WorldMove provides mobility datasets for over 1600 cities spanning 179 countries across 6 continents

WorldMove is an open access worldwide human mobility dataset, we follow a generative AI-based approach to create a large-scale mobility dataset for cities worldwide. Our method leverages publicly available multi-source data, including population distribution, points of interest (POIs), and synthetic commuting origin-destination flow datasets, to generate realistic city-scale mobility trajectories.

Mobility Patterns

We analyze the generated mobility patterns on 6 cities across 3 countries to evaluate whether the generated data can not only resemble real-world data but also adhere to fundamental mobility laws, including power-law of jump length, radius of gyration and wait time, Zipf's law which characterizes the frequency distribution of visited locations, and flow data which shows the collective movement patterns of human mobility.

Collective Movement

While WorldMove generates individual-level mobility trajectories, it is important to ensure that these fine-grained movements can accurately reproduce aggregated urban mobility patterns. One key proxy for such patterns is the commuting origin destination (OD) flow, which reflects where people travel from and to during typical commuting hours. To intuitively demonstrate that the generated trajectories accurately reflect commuting OD flows, we visualize the distribution of these flows during morning and evening commuting times in Figures. We include cities from various continents, including China, Africa, and the Americas, to provide a diverse range of examples.
As we can observe, the generated OD flows closely resemble the real-world patterns, indicating that the generated mobility data can capture aggregated mobility trends effectively.
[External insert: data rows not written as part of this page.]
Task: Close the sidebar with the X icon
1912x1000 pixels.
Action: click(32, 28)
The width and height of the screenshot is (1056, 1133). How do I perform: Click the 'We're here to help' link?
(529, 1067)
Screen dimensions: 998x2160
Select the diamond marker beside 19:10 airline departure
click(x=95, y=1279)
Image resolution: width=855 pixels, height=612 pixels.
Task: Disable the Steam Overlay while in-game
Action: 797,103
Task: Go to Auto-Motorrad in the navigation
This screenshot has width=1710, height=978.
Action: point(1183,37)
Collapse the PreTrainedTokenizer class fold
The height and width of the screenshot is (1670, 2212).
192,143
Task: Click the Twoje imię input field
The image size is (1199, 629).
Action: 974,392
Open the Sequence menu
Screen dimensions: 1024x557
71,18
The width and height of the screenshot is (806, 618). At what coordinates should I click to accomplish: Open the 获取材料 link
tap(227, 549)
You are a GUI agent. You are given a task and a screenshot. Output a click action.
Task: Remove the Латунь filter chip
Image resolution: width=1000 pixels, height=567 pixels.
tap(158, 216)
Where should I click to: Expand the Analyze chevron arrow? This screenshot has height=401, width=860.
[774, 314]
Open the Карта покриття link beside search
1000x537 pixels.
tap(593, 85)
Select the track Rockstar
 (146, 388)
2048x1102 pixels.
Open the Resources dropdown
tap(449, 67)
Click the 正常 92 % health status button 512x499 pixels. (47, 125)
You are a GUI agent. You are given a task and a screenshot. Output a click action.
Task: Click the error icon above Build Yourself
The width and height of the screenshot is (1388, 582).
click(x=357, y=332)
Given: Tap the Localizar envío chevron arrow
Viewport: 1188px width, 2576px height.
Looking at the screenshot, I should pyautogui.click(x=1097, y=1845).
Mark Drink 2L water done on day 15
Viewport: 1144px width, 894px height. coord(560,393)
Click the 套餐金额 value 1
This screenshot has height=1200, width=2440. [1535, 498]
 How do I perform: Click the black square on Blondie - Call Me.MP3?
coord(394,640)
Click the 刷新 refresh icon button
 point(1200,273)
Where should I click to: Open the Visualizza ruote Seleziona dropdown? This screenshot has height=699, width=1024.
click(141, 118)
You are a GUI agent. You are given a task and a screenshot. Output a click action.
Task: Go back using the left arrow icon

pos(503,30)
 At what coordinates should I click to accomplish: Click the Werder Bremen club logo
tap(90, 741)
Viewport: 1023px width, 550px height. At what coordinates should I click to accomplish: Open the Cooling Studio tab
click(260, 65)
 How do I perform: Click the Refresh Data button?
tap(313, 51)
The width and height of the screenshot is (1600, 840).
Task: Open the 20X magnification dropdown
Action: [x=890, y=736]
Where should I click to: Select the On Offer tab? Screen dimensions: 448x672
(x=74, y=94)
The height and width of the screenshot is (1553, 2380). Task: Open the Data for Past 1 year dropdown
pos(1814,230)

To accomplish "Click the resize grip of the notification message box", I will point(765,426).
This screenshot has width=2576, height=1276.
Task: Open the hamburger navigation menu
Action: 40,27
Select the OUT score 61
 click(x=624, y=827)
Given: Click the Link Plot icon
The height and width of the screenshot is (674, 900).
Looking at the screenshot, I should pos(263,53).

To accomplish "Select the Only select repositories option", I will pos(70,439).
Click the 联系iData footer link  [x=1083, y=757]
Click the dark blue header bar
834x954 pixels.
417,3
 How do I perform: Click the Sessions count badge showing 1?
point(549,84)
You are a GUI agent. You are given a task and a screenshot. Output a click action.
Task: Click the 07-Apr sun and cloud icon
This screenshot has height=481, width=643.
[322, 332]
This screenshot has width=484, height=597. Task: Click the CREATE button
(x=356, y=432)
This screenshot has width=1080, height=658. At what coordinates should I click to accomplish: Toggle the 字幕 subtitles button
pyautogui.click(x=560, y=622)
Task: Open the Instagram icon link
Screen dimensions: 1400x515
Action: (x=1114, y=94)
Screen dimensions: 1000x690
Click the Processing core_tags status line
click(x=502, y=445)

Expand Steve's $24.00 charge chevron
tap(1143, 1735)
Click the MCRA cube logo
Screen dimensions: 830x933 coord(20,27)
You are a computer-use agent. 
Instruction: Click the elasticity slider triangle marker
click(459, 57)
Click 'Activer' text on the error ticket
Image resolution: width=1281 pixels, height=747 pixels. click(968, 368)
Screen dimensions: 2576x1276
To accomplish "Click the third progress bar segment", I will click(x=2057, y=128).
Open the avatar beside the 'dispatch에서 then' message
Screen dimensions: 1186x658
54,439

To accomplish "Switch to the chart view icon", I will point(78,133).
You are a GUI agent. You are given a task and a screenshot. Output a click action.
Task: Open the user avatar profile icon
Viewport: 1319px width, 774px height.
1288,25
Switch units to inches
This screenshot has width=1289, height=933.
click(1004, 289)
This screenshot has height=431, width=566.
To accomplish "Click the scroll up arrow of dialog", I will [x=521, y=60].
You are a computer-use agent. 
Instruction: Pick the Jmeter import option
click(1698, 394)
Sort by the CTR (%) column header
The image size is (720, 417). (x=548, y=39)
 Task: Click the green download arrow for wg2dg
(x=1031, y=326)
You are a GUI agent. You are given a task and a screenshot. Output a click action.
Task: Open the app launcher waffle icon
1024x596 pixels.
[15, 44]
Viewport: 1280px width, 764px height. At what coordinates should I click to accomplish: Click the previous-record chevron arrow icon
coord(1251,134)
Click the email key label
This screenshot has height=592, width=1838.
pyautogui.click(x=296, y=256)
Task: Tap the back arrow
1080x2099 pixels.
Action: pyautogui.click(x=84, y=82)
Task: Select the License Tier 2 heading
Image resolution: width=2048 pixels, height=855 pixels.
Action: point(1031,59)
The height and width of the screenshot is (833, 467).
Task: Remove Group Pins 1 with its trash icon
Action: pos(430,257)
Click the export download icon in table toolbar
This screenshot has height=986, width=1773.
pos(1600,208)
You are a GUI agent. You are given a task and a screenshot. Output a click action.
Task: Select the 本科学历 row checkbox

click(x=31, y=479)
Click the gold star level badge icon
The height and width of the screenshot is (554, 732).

In addition, the generated data reflects regional heterogeneity in commuting structures. For example, in large metropolitan areas such as Shanghai and several U.S. cities, we observe clear directional flows from peripheral residential zones to central business districts in the morning, and the reverse in the evening—patterns typical of centralized urban employment. On weekends, this structured pattern becomes less prominent, consistent with reduced work-related travel. In contrast, in medium-sized cities such as Nanchang, China, where residential and workplace zones are less spatially segregated, the OD flows are more evenly distributed. The generated data accurately captures these distinctions, further validating its ability to reproduce nuanced urban commuting behaviors.

Privacy Protection

As a synthetic global dataset, we evaluate whether the generated data protects individual privacy and avoids potential information leakage. To this end, we conduct a membership inference attack, which is a common method used to assess the risk of privacy breaches. The attack attempts to infer whether a particular data sample was part of the training set, which could indicate potential memorization or leakage of sensitive information. In our evaluation, we train a binary classifier to distinguish between real (training) and synthetic samples based on their latent representations. To ensure the robustness of the results, we adopt three commonly used binary classifiers: logistic regression (LR), support vector machines (SVM), and random forests (RF).